| Exercise goal |
Reproduce each line from the records that holds "Body".

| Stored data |
------------------------------

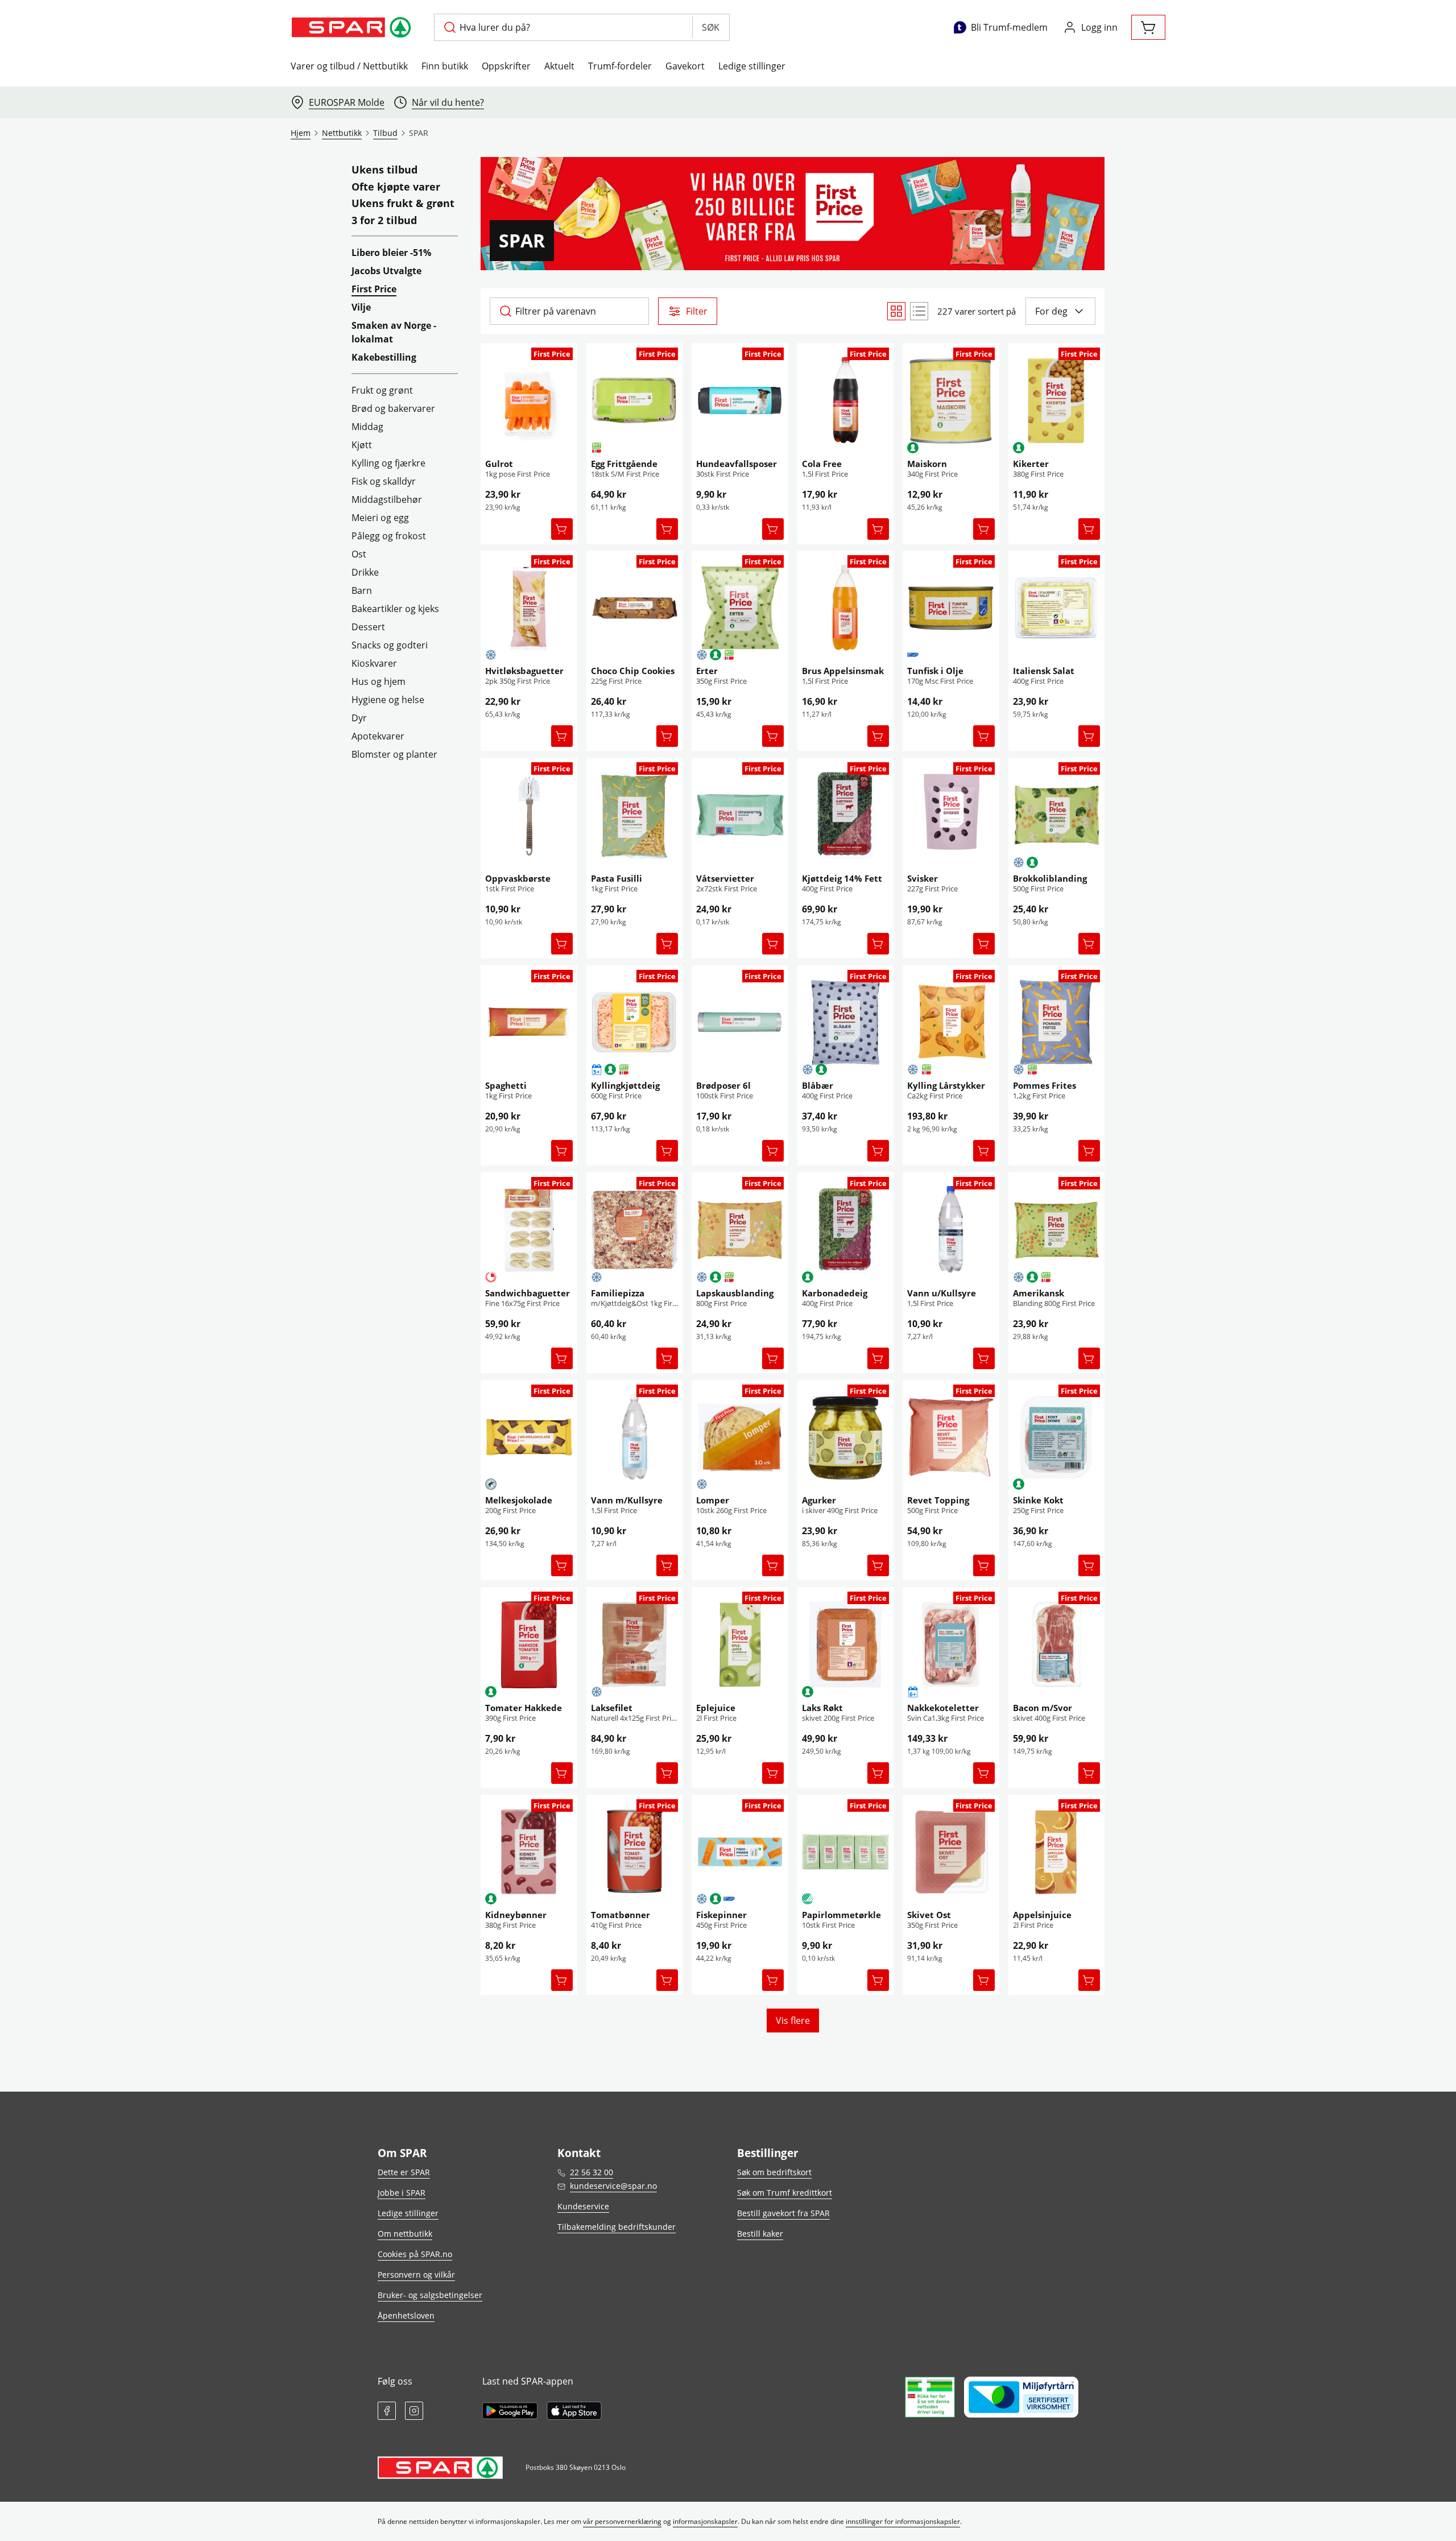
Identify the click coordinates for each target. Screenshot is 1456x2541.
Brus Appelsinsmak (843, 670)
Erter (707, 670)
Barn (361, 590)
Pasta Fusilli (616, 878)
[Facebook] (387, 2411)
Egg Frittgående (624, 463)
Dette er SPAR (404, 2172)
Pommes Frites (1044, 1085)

------------------------------

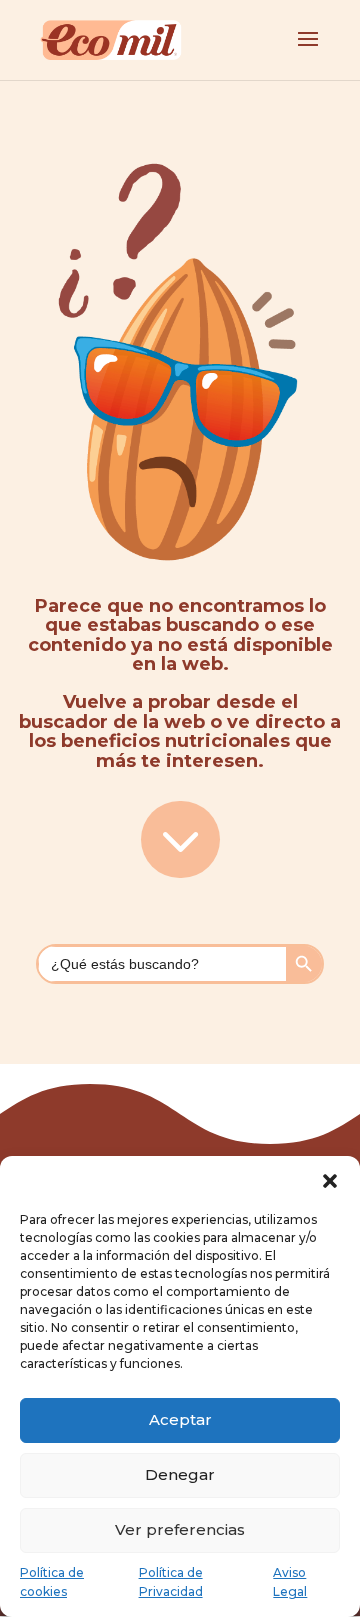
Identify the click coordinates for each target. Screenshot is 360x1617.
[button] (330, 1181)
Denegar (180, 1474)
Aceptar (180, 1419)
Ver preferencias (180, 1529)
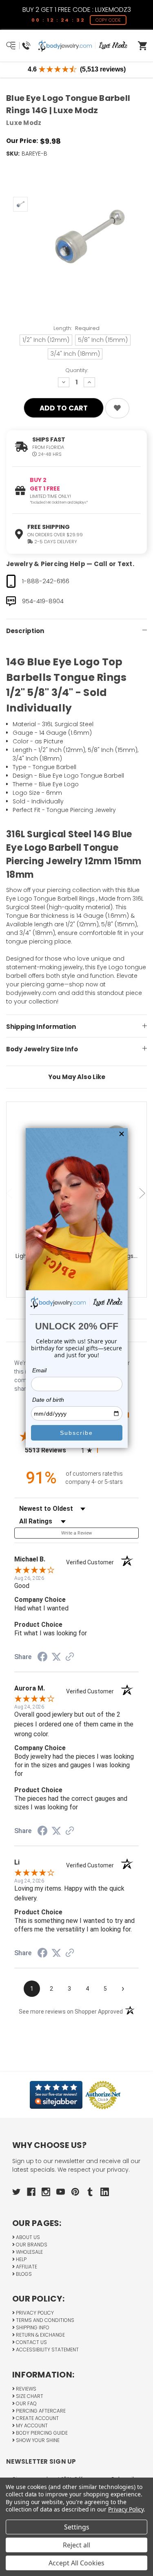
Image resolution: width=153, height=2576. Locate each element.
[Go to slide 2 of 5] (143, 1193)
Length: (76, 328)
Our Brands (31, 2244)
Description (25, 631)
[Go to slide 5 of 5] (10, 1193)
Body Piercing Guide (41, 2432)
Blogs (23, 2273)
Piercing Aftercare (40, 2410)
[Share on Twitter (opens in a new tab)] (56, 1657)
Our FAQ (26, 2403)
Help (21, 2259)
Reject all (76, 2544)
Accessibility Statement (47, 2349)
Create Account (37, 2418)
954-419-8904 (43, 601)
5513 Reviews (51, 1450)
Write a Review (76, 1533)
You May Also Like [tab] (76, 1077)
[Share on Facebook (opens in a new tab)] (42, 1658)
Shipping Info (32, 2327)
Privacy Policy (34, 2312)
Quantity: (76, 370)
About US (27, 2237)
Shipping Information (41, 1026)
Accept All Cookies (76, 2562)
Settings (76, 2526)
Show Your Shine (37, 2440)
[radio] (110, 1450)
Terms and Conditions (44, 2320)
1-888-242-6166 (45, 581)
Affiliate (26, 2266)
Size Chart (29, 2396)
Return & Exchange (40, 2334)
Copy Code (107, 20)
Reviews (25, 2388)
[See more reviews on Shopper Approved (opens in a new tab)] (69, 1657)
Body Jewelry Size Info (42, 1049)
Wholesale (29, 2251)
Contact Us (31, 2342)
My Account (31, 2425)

------------------------------

| Exercise answer |
Body Piercing Guide (41, 2432)
Body Jewelry Size Info (42, 1049)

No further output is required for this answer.